I plan on replacing the old insulation on my steam heat system and as I was getting dimensions I noticed the support hangers that are currently in place could use a real upgrade. What type of hangers are good for insulated steam pipes? I cant seem to find a whole lot of info. Pipes are original 1920's black pipe.

Comments

  • JUGHNE
    JUGHNE Member Posts: 8,941
    Is your ceiling finished?
  • Intplm.
    Intplm. Member Posts: 1,336
    That's a good question. Are you hanging the pipe from a finished or unfinished area?
  • jpatnaude
    jpatnaude Member Posts: 3
    Unfinished ceilings, they hang currently from the joists with wire either hammered into the wood or around a nail/screw. clearance from bottom of joist to pipe can be as low as 1".
    Doesn't need to be pretty, I'm just looking for the safest way to support the pipes with insulation.
  • Intplm.
    Intplm. Member Posts: 1,336
    A simple DIY way to do it? I have seen do it yourselfers use band iron on the pipes and then insulate around the band iron.

    Not my way. But it worked/works well. There are more specific types of hangers you can use.
  • jpatnaude
    jpatnaude Member Posts: 3
    Im looking for a professional solution that I am able to purchase and install. Try to cut out the middle man to save some money. I just dont feel the current antiquated solution would pass muster down the road.
  • pecmsg
    pecmsg Member Posts: 2,321
    With any insulation you have to be careful with crushing it with a hanger that doesn’t distribute the load properly.
    Steam pipes are generally Fiborglass so get a tin cradle or saddle then a strap to hold it.
  • Sailah
    Sailah Member Posts: 826
    You could always use split pipe clamps, 3/8" threaded rod, 3/8" nuts and sammy screws. Work out how to poke a small hole in insulation to thread rod through.

    Split pipe clamps:

    https://www.supplyhouse.com/Piers-HSH-B01-1-Black-Split-Ring-Extension-Hanger

    Threaded Rod (home depot)

    https://www.homedepot.com/p/Everbilt-3-8-in-x-36-in-Zinc-Threaded-Rod-802237/204273970

    Sammy Screws

    https://www.supplyhouse.com/Sioux-Chief-590-4421-SWG20-2-Horizontal-Sammy-for-Wood-Applications-3-8-Rod-Box-of-25
    Peter Owens
    SteamIQ
    mattmia2
  • JUGHNE
    JUGHNE Member Posts: 8,941
    What I do: I use Sidewinders, 2" long or so, with 3/8" rod threaded hole.
    Go to Supply House.com under "pipe hangers", you will see them.
    I would recommend the driver socket for the Sidewinder.
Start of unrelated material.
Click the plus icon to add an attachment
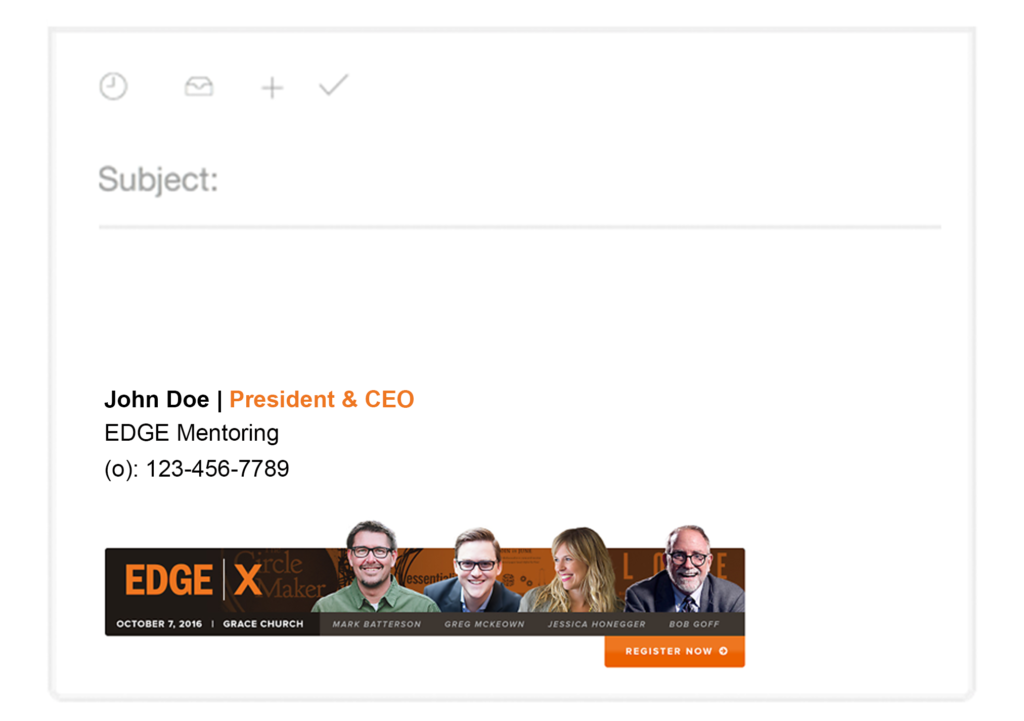The width and height of the screenshot is (1024, 721). [x=271, y=88]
    Then look on the site for clevis pipe hangers, mine are referred to as "Auto Grips". I buy 3/8" threaded rod in 10' lengths.
    You want the hangers for iron pipe sizes, not copper sizes which would be too small.

    The "Sidewinder" goes into the side of the floor joists at least 2/3
    of the way up. This gives you some length of hanger rod for swing as the pipe expands and contracts in length. If you are only 1" below the joists I would add a 2x4 against the joist to get the hanger away from the joist. Or you could add a 2x4 between the joists and drill a hole in it, then use just washers and nuts instead of the sidewinder. Again the longer the hanger rod the less the effect of the pendulum action of the pipe movement.
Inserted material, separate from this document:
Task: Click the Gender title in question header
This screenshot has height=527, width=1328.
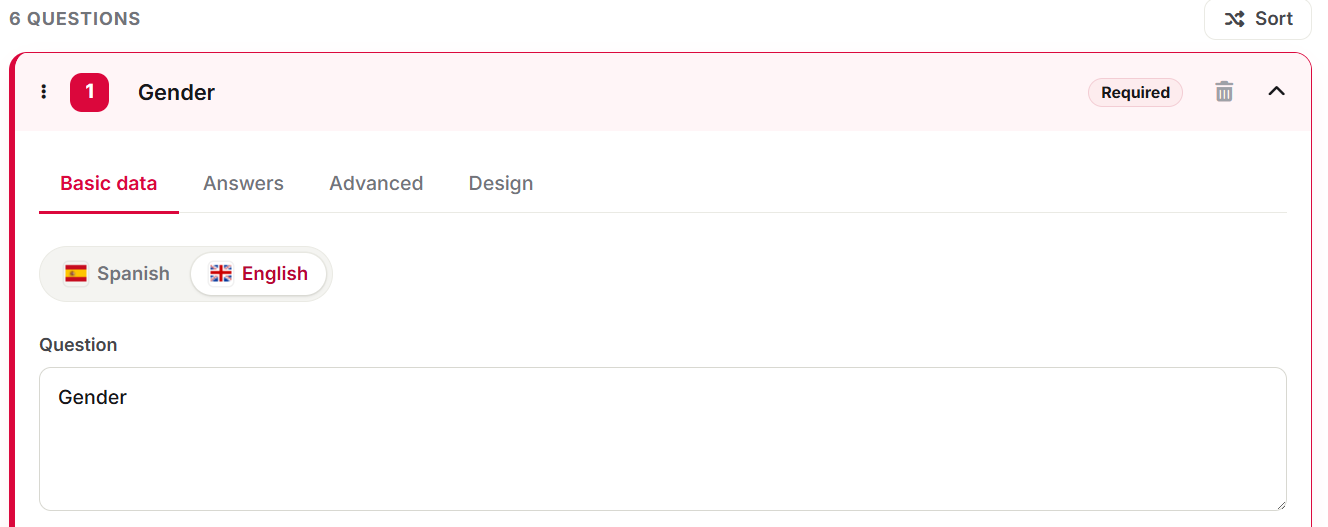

    I would go about every 10' with hangers.
    These are installed before insulation. The insulation can be notched into the hanger.
    This method allows you ample adjustments with the rod.
    I add a nut to the top and bottom of the rod to prevent any rotation and changes.

    Just a few dollars per hanger investment for the next hundred years.
    jpatnaudeSTEVEusaPA
  • Chris_L
    Chris_L Member Posts: 217
    I've had good luck with these:
    https://www.supplyhouse.com/Holdrite-302-1-Galvanized-Steel-Swivel-Ring
    (Though the ones I have don't have the rubber liner.)
    They go under the insulation.

    I've used them on 1" runouts and on my dry returns which are just 3/4". I'd probably use something heavier on the mains, but their old iron hangers seem to be doing just fine.
  • JUGHNE
    JUGHNE Member Posts: 8,941
    I have used these (fairly light) hangers on 3" and 4" pipe.
    When hanging any iron/steel pipe/conduit I want enough support that I can hang on it or walk on it....at 225Lbs I have done both.
    The extra security of a 3/8" nut on the bottom of the rod and the top add redundancy to the entire support.
    You can step up to the swivel clevis type with the cross bolt at added expense. These are used in fire sprinkler piping....which should be the last thing to fall to the floor in a fire/structural failure. FWIW
  • EBEBRATT-Ed
    EBEBRATT-Ed Member Posts: 10,268
    what @JUGHNE recommended
  • Zipper13
    Zipper13 Member Posts: 214
    edited March 2019
    I was wondering the same thing as OP. someone here had mentioned clevis hangers to me. thoughts?
    https://www.supplyhouse.com/Clevis-Hangers-725000

    EDIT: just saw that @JUGHNE already noted this!
    New owner of a 1920s home with steam heat north of Boston.
    Just trying to learn what I can do myself and what I just shouldn't touch
  • ethicalpaul
    ethicalpaul Member Posts: 3,123
    I was going to put up that same clevis link. I bought some and they look great. I'd never heard of Sammy Screws before so I bought some angle brackets to anchor the rod to the joists.
    1 pipe Peerless 63-03L in Cedar Grove, NJ, coal > oil > NG
  • mroberts5
    mroberts5 Member Posts: 76
    What about for wall mounting?
  • JUGHNE
    JUGHNE Member Posts: 8,941
    A short 8" length of strut channel/unistrut/power strut etc with "cushy clamps" will give serious support and allow for exp/cont.
    Especially for multiple pipe runs, with longer strut, will line up a lot of pipe to look good. Layer another strut with channel nuts if you need an offset to crossover any pipes.
  • mikeg2015
    mikeg2015 Member Posts: 1,183
    I used clevis hangers on mine. Not great for insulating around, but cheap and secure.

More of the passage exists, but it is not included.